手を挙げるってことは、常に近くに人がいるのかな?
それとも、オートシャンプしているときは、さっきカットしてくれた床に散漫した髪とかを掃除しにいったりするのかな?って思ったけど、そんことしてたらこちらが手を挙げても意味ないよなとか考えてたわけです。

つまり、自動化によって不要になった人間は、有意義な時間の使い方ができるかみたいなことが気になったんですね。

そして、これはあくまで気配なんですが、どうやらオートシャンプしている直ぐそばに、ずっとおばちゃん立っているっぽいんです。

オートシャンプは、体感 5分~7分くらいの間隔…その間ひとときもぼくのそばを離れた素振りがない…なんのためのオートシャンプなんだろう。
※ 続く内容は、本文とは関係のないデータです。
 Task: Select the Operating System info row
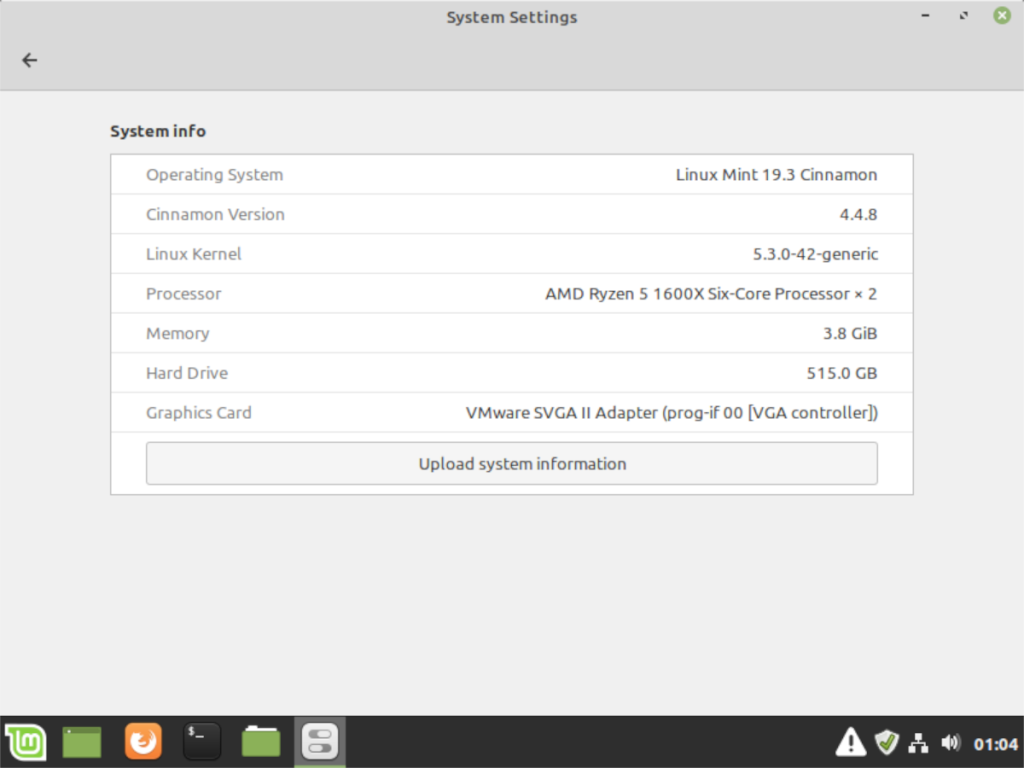(511, 174)
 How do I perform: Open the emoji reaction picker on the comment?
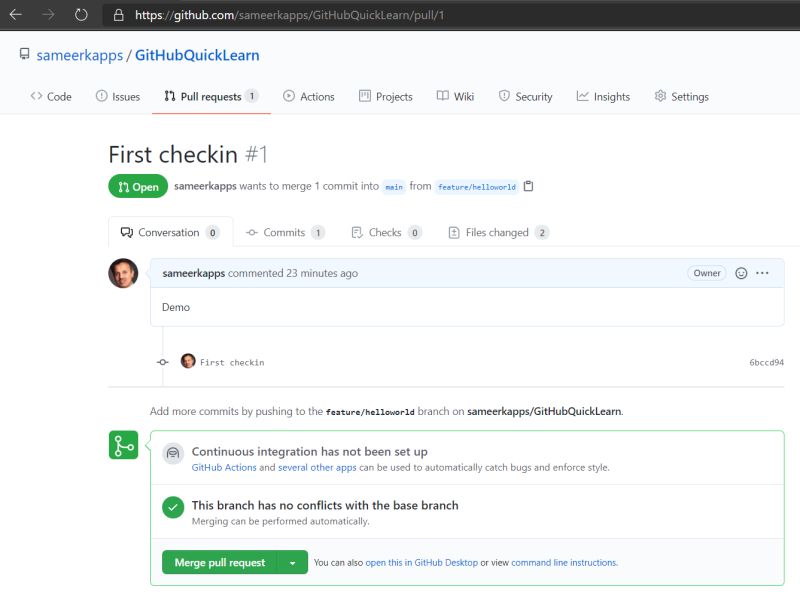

効果・効能に関して言及するとですね、そこそこに気持ちいいんですがやはり人の手には敵いません。美容室のシャンプってかなり気持ちいですよね。あれ、結構好きなんです。シャンプっていうより、頭皮マッサージみたいな感じで。

なので、オートシャンプ中、ずっとそばに立っていて、様子を伺っているんであれば、最初から手で洗ってくれよと思わないわけでもないんです。

話が横道にそれまくっちゃってますが、髪を切るっていうのはどういうことか。皆さん考えたことありますか。

これは自分にとってはただの習慣でしかないなーと思ったんです。2~3ヶ月にやらないといけないことただ、それだけ。

自分の髪型が、アイデンティティの一部を形成しているなんてこともないし、こだわりの髪型とかもないんです。長くてもいいけど、長いの面倒くさいし、短いのがかっこいいというより、楽だから短くするだけで、髪の長さにもこだわりはありません。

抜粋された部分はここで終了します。